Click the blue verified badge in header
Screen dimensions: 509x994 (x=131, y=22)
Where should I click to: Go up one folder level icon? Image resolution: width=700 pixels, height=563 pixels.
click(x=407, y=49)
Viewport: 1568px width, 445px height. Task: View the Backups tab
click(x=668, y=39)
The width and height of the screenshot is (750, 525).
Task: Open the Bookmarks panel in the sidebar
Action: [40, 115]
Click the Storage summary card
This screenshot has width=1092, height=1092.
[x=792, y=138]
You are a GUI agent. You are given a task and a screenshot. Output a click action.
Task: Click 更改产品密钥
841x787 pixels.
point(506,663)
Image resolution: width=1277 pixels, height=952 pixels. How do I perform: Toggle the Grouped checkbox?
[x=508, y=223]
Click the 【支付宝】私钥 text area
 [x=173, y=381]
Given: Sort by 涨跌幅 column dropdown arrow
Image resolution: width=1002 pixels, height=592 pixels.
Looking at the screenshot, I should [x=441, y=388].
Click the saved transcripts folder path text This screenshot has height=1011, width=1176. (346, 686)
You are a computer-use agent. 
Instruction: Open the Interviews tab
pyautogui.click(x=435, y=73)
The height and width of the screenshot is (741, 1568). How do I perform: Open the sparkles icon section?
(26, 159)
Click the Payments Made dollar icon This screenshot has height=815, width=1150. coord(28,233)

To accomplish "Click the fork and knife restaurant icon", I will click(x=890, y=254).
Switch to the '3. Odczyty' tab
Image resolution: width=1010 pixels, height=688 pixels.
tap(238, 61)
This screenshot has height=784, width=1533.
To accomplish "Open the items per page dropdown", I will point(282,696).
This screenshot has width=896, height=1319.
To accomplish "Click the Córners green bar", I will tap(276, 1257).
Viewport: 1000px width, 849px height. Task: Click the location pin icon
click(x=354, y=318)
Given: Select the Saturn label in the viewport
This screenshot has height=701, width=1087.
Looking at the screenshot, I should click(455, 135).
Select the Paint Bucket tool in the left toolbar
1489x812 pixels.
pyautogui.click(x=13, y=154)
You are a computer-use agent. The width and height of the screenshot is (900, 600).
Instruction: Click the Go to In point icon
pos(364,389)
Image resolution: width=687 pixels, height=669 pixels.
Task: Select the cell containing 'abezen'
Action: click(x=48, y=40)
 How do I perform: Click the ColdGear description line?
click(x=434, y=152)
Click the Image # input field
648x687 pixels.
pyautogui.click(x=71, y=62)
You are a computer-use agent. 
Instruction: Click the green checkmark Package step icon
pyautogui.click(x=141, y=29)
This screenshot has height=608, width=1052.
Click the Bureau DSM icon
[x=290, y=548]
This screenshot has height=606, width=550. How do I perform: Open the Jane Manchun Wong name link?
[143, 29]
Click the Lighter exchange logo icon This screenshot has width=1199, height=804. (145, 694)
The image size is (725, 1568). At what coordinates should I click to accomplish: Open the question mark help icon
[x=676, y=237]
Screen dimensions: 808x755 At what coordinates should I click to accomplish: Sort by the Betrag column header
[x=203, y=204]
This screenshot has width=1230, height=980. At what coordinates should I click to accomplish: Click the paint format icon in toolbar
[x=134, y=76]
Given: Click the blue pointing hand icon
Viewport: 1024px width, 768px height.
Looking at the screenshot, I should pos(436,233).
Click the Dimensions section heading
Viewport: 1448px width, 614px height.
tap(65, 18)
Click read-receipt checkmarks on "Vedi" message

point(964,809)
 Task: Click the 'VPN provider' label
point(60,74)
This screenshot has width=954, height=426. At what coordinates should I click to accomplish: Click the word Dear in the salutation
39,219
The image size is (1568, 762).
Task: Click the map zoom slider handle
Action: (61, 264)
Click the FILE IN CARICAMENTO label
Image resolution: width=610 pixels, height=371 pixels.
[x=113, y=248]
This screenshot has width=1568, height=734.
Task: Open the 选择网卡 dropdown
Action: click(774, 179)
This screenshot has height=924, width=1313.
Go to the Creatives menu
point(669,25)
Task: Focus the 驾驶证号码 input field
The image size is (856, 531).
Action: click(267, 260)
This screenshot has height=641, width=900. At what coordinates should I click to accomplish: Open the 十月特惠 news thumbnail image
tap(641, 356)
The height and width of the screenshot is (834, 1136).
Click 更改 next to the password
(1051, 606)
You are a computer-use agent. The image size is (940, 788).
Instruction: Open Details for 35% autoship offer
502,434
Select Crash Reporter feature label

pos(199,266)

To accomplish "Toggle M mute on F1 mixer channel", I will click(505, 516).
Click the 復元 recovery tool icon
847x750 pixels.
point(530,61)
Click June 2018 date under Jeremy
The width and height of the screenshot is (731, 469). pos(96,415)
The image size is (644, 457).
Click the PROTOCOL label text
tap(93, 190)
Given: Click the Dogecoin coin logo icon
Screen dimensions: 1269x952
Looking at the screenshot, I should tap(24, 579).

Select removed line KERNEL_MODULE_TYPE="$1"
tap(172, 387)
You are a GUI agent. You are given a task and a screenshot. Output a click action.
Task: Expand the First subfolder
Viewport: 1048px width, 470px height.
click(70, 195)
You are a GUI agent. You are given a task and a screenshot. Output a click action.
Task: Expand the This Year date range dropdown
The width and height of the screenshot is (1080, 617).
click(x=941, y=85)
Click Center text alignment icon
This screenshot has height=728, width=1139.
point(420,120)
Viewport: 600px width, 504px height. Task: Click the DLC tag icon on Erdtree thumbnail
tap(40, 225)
____________________
[THE EXERCISE]
Return all of the records above word for word, without changing anything.

[ANSWER TO THIS TASK]
Click the blue verified badge in header
Screen dimensions: 509x994 (x=131, y=22)
Where should I click to: Go up one folder level icon? Image resolution: width=700 pixels, height=563 pixels.
click(x=407, y=49)
Viewport: 1568px width, 445px height. Task: View the Backups tab
click(x=668, y=39)
The width and height of the screenshot is (750, 525).
Task: Open the Bookmarks panel in the sidebar
Action: [40, 115]
Click the Storage summary card
This screenshot has width=1092, height=1092.
[x=792, y=138]
You are a GUI agent. You are given a task and a screenshot. Output a click action.
Task: Click 更改产品密钥
841x787 pixels.
point(506,663)
Image resolution: width=1277 pixels, height=952 pixels. How do I perform: Toggle the Grouped checkbox?
[x=508, y=223]
Click the 【支付宝】私钥 text area
 [x=173, y=381]
Given: Sort by 涨跌幅 column dropdown arrow
Image resolution: width=1002 pixels, height=592 pixels.
Looking at the screenshot, I should [x=441, y=388].
Click the saved transcripts folder path text This screenshot has height=1011, width=1176. (346, 686)
You are a computer-use agent. 
Instruction: Open the Interviews tab
pyautogui.click(x=435, y=73)
The height and width of the screenshot is (741, 1568). How do I perform: Open the sparkles icon section?
(26, 159)
Click the Payments Made dollar icon This screenshot has height=815, width=1150. coord(28,233)

To accomplish "Click the fork and knife restaurant icon", I will click(x=890, y=254).
Switch to the '3. Odczyty' tab
Image resolution: width=1010 pixels, height=688 pixels.
tap(238, 61)
This screenshot has height=784, width=1533.
To accomplish "Open the items per page dropdown", I will point(282,696).
This screenshot has width=896, height=1319.
To accomplish "Click the Córners green bar", I will tap(276, 1257).
Viewport: 1000px width, 849px height. Task: Click the location pin icon
click(x=354, y=318)
Given: Select the Saturn label in the viewport
This screenshot has height=701, width=1087.
Looking at the screenshot, I should click(455, 135).
Select the Paint Bucket tool in the left toolbar
1489x812 pixels.
pyautogui.click(x=13, y=154)
You are a computer-use agent. The width and height of the screenshot is (900, 600).
Instruction: Click the Go to In point icon
pos(364,389)
Image resolution: width=687 pixels, height=669 pixels.
Task: Select the cell containing 'abezen'
Action: click(x=48, y=40)
 How do I perform: Click the ColdGear description line?
click(x=434, y=152)
Click the Image # input field
648x687 pixels.
pyautogui.click(x=71, y=62)
You are a computer-use agent. 
Instruction: Click the green checkmark Package step icon
pyautogui.click(x=141, y=29)
This screenshot has height=608, width=1052.
Click the Bureau DSM icon
[x=290, y=548]
This screenshot has height=606, width=550. How do I perform: Open the Jane Manchun Wong name link?
[143, 29]
Click the Lighter exchange logo icon This screenshot has width=1199, height=804. (145, 694)
The image size is (725, 1568). At what coordinates should I click to accomplish: Open the question mark help icon
[x=676, y=237]
Screen dimensions: 808x755 At what coordinates should I click to accomplish: Sort by the Betrag column header
[x=203, y=204]
This screenshot has width=1230, height=980. At what coordinates should I click to accomplish: Click the paint format icon in toolbar
[x=134, y=76]
Given: Click the blue pointing hand icon
Viewport: 1024px width, 768px height.
Looking at the screenshot, I should pos(436,233).
Click the Dimensions section heading
Viewport: 1448px width, 614px height.
tap(65, 18)
Click read-receipt checkmarks on "Vedi" message

point(964,809)
 Task: Click the 'VPN provider' label
point(60,74)
This screenshot has width=954, height=426. At what coordinates should I click to accomplish: Click the word Dear in the salutation
39,219
The image size is (1568, 762).
Task: Click the map zoom slider handle
Action: (61, 264)
Click the FILE IN CARICAMENTO label
Image resolution: width=610 pixels, height=371 pixels.
[x=113, y=248]
This screenshot has width=1568, height=734.
Task: Open the 选择网卡 dropdown
Action: click(774, 179)
This screenshot has height=924, width=1313.
Go to the Creatives menu
point(669,25)
Task: Focus the 驾驶证号码 input field
The image size is (856, 531).
Action: click(267, 260)
This screenshot has height=641, width=900. At what coordinates should I click to accomplish: Open the 十月特惠 news thumbnail image
tap(641, 356)
The height and width of the screenshot is (834, 1136).
Click 更改 next to the password
(1051, 606)
You are a computer-use agent. The image size is (940, 788).
Instruction: Open Details for 35% autoship offer
502,434
Select Crash Reporter feature label

pos(199,266)

To accomplish "Toggle M mute on F1 mixer channel", I will click(505, 516).
Click the 復元 recovery tool icon
847x750 pixels.
point(530,61)
Click June 2018 date under Jeremy
The width and height of the screenshot is (731, 469). pos(96,415)
The image size is (644, 457).
Click the PROTOCOL label text
tap(93, 190)
Given: Click the Dogecoin coin logo icon
Screen dimensions: 1269x952
Looking at the screenshot, I should tap(24, 579).

Select removed line KERNEL_MODULE_TYPE="$1"
tap(172, 387)
You are a GUI agent. You are given a task and a screenshot. Output a click action.
Task: Expand the First subfolder
Viewport: 1048px width, 470px height.
click(70, 195)
You are a GUI agent. You are given a task and a screenshot. Output a click action.
Task: Expand the This Year date range dropdown
The width and height of the screenshot is (1080, 617).
click(x=941, y=85)
Click Center text alignment icon
This screenshot has height=728, width=1139.
point(420,120)
Viewport: 600px width, 504px height. Task: Click the DLC tag icon on Erdtree thumbnail
tap(40, 225)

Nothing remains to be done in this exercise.